Despite advances in WES, less than 10% of known patients receive a genetic diagnosis in ASD. This is far lower than the solve rate of neurodevelopmental disorders as a whole, with diagnoses above 30% of cases. Nevertheless, the utility of WES and WGS extends beyond simple diagnostic value, as it has allowed the identification of genes underlying more complex syndromes shared with ASD. For example, de novo mutations in the SWI-SNF-related gene ADNP causes a syndromic form of ASD with unique facial dysmorphism [70], whereas mutations in the NatA complex subunit NAA15 cause a syndromic form of ASD with multiple congenital anomalies including craniofacial, neuromuscular, and cardiac complications [71]. Such families may not have been individually identified a priori to share similar genetic underpinnings prior to the advent of NGS technologies, which now enable patients to be stratified more precisely based on their genetic abnormality rather than phenotypic variability.

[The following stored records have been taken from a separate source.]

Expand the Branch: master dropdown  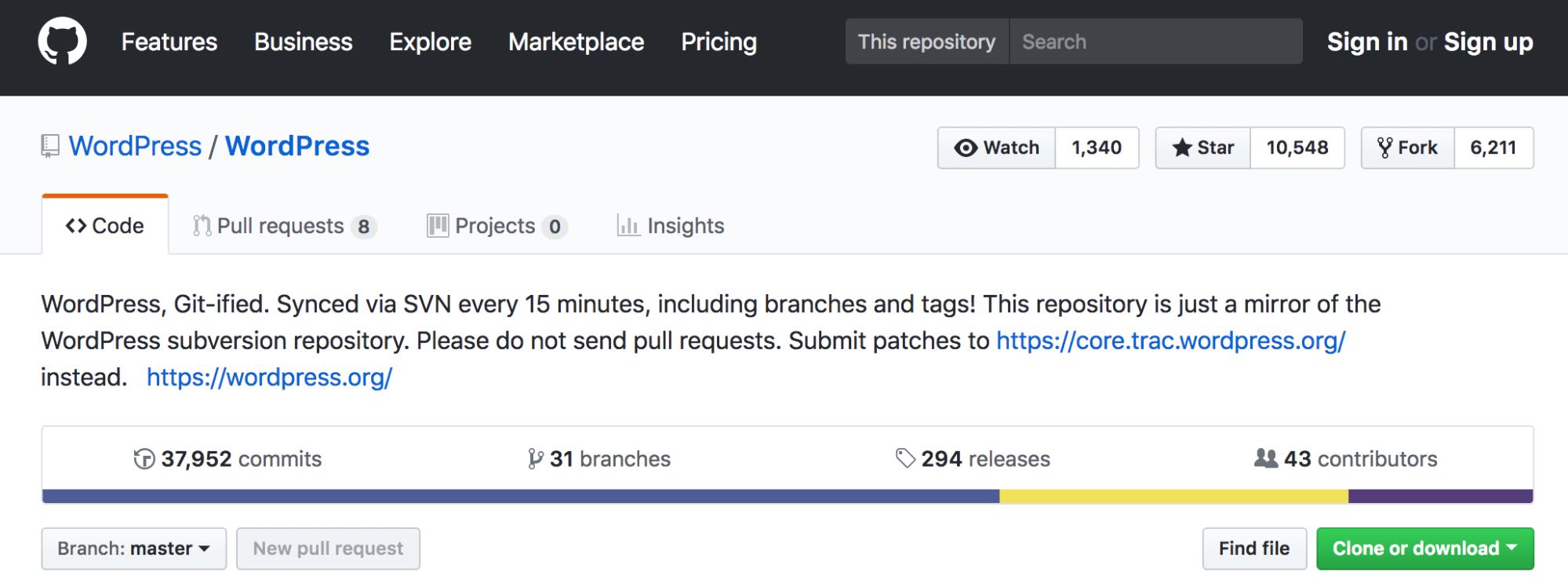coord(133,548)
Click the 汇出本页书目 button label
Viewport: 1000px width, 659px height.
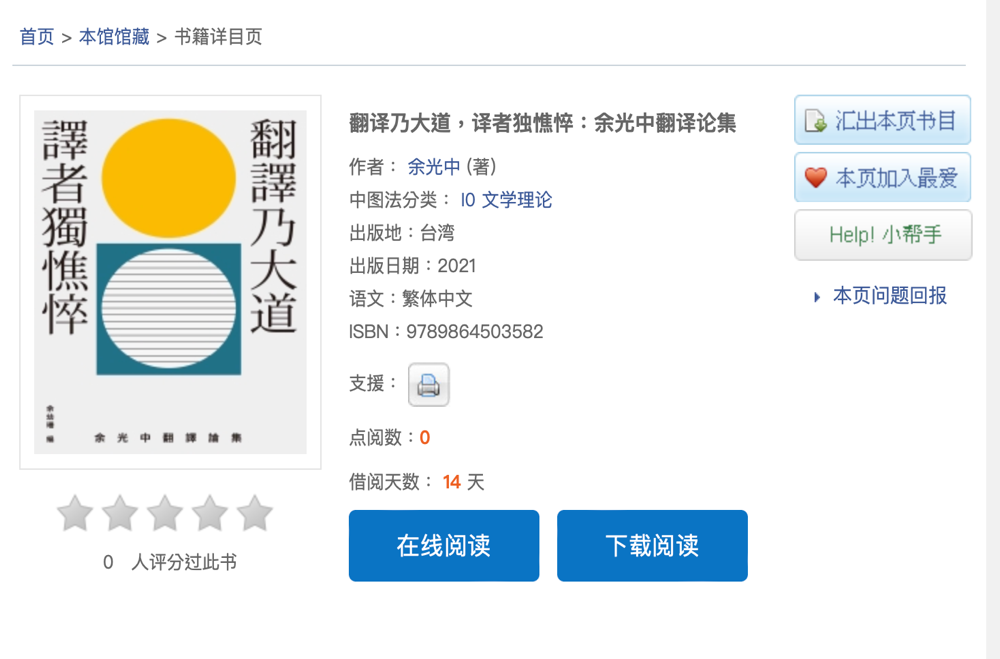point(895,121)
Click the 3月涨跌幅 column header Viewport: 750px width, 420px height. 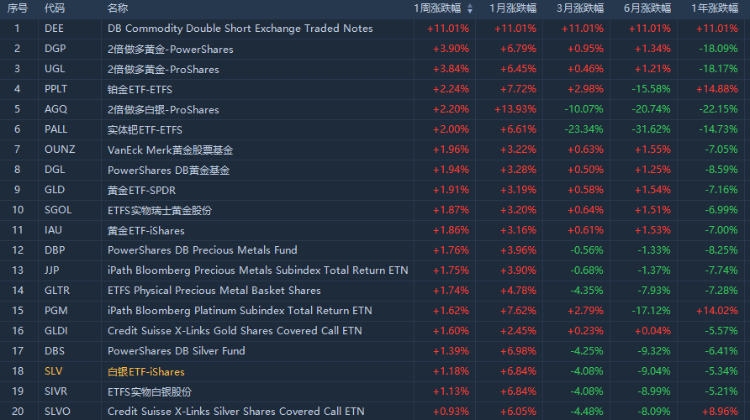(x=580, y=8)
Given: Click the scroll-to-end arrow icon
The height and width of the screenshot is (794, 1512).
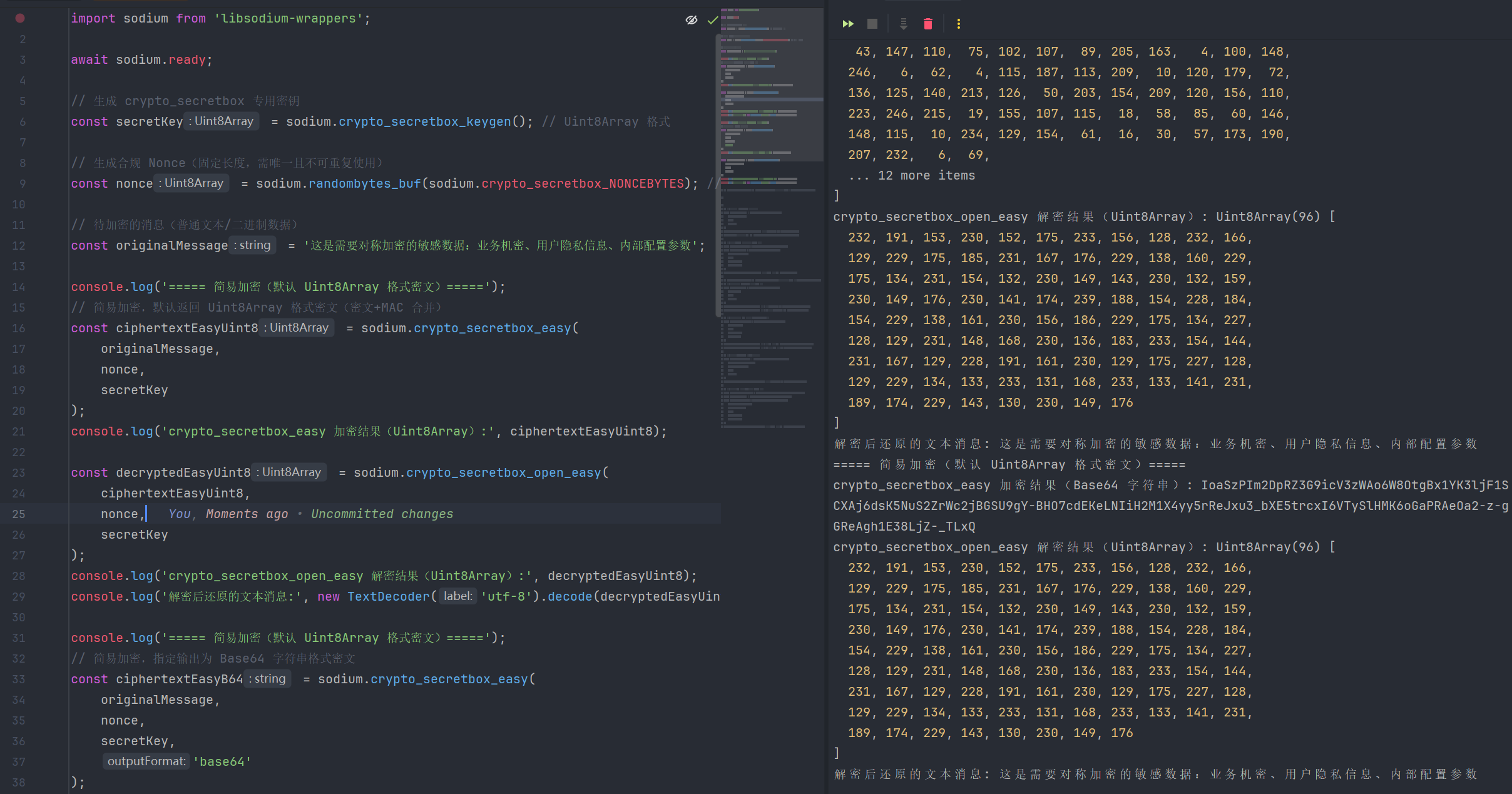Looking at the screenshot, I should (903, 24).
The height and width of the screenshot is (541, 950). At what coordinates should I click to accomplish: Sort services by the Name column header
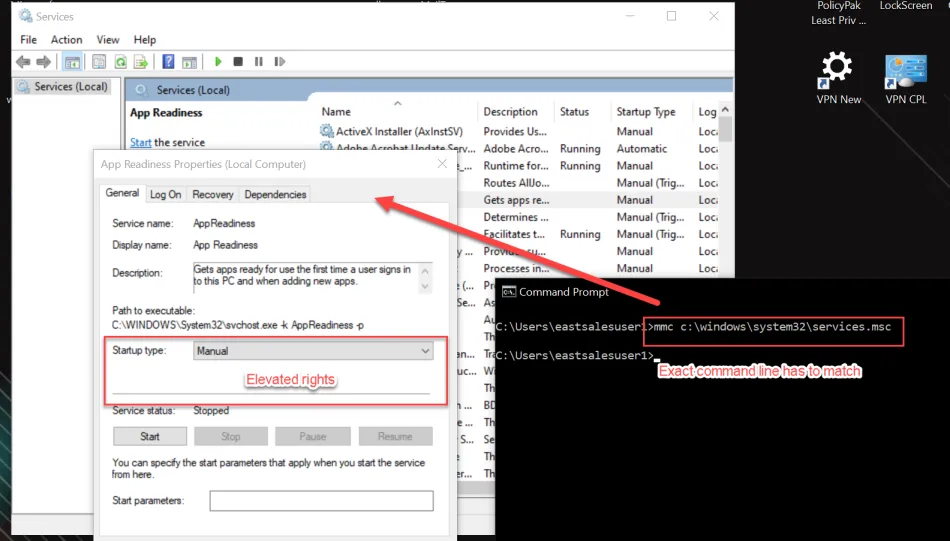tap(336, 112)
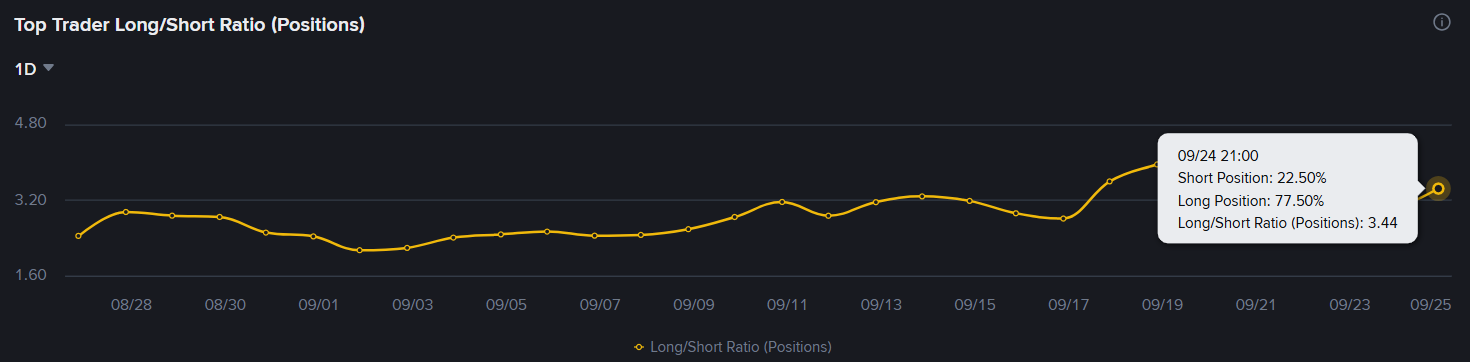1470x362 pixels.
Task: Expand the 1D interval dropdown
Action: (34, 69)
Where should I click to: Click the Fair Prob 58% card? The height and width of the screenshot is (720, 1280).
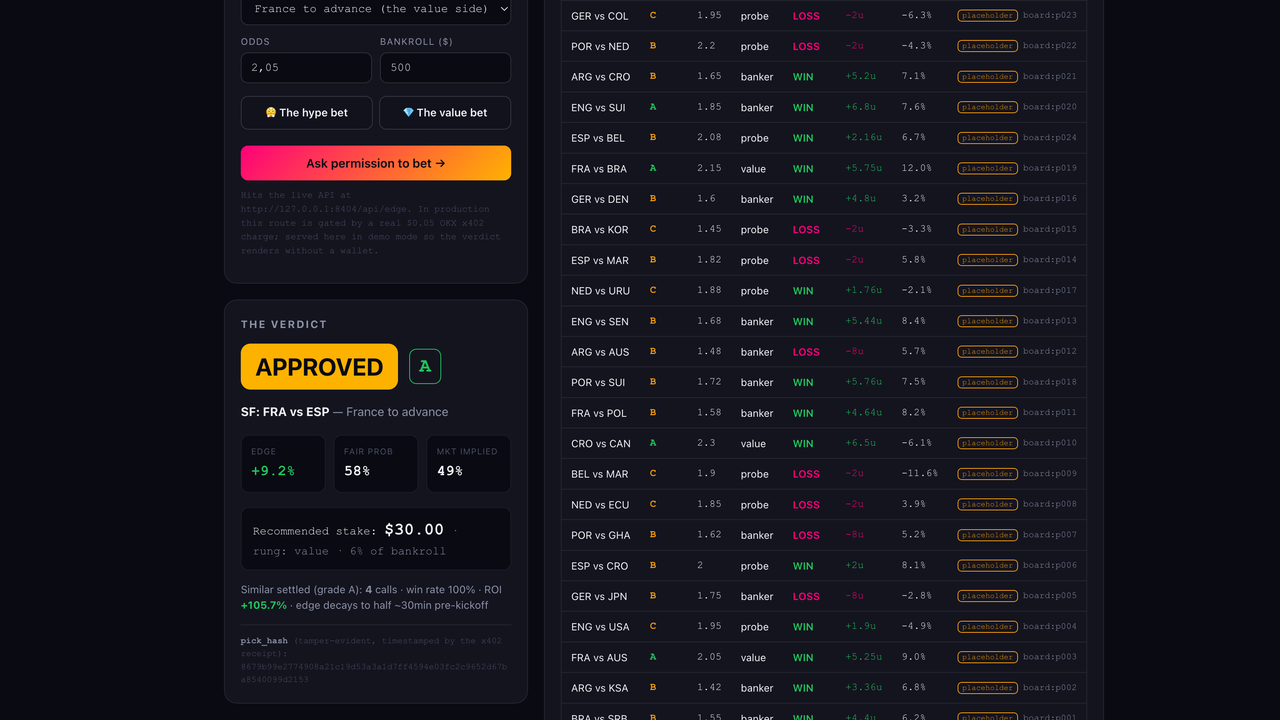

Importantly, accurate genetic diagnosis is critical for determining potential therapeutic approaches for patients with ASD. One area where the impact has been most recognizable is in ASD related to branched-chain amino acid deficiencies, for example, branched-chain keto-acid dehydrogenase kinase deficiency, in which mutations in BCKDK were identified. These mutations cause loss of function of BCKDK, itself a repressor of branched-chain amino acid degradation, and therefore patients have a concurrent deficiency of BCAAs. In murine models, supplementation of knockout mice with BCAAs significantly improved their neurologic phenotypes, suggesting that patients with BCKDK mutations may benefit from dietary supplementation of BCAAs to counteract the elevated degradation caused by the genetic mutation [31]. Similarly, ASD patients with a wide variety of comorbidities (e.g., sleep disorders, seizures and metabolic and immune abnormalities) have been found to have imbalances in compounds that could easily be rectified by dietary intervention, such as folate, carnitine, cobalamin, etc. [72]. More recently, one case–control randomized trial has demonstrated that supplementation with essential fatty acids, carnitine, digestive enzymes, and a hypoallergenic diet (e.g., gluten, soy, and casein-free) all improved ASD symptoms, including non-verbal IQ and nutritional status [73]. Therefore, as more cohorts of patients continue to be evaluated at the genomic and epidemiological levels, the future of ASD research can lead to novel tools and therapies that improve stratification and clinical management of patients based on their genomic information, ushering in an era of personalized medicine for ASD.

5 Conclusion

Autism spectrum disorders (ASD) are a heterogeneous group of disorders characterized by clinical comorbidities and extreme genetic heterogeneity. While a lot has been achieved to understand the molecular and genetic etiology, there is still a long way to go to understand how perturbations in genes ultimately lead to an ASD phenotype. Importantly, further studies may also reveal genetic markers of the development of different physical comorbidities, which can help in patient stratification and early intervention in cases predicted to become severe. Thus, as future studies are conceived, they ought not to only focus broadly on ASD patients across the entire spectrum, but also on important concepts such as data sharing and collaborations to aid in the interpretation, and eventually treatment of ASD across the globe.